Scan the entries below for the word "column". Copy out every line in which it occurs.

***** Exercise data

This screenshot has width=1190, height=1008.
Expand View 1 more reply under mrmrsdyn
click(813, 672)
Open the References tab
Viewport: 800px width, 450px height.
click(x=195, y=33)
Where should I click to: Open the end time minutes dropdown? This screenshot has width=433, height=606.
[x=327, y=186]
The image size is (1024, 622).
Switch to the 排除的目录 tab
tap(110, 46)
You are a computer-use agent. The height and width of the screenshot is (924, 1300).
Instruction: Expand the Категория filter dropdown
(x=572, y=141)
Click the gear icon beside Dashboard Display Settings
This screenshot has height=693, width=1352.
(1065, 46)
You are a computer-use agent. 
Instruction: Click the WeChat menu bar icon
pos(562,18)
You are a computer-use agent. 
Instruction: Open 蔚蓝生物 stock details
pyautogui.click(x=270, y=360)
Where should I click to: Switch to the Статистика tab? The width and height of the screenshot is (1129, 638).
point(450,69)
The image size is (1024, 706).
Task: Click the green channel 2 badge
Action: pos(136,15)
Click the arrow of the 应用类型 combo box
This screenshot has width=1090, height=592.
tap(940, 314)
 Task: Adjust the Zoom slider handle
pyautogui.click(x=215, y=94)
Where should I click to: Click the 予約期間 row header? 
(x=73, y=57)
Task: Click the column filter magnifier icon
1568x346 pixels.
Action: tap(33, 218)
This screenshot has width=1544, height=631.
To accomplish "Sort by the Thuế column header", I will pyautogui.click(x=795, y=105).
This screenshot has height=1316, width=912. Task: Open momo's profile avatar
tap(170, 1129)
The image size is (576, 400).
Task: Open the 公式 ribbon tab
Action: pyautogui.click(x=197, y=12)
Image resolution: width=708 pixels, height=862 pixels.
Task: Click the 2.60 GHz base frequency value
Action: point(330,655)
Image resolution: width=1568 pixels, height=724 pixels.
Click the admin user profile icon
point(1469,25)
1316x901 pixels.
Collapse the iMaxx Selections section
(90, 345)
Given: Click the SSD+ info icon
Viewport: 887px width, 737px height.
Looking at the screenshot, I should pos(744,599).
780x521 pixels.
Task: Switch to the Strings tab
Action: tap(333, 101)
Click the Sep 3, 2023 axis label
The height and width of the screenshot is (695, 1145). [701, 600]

**********

*Result for this exercise*.
Task: Click the column filter magnifier icon
To accomplish "Sort by the Thuế column header", I will pyautogui.click(x=795, y=105).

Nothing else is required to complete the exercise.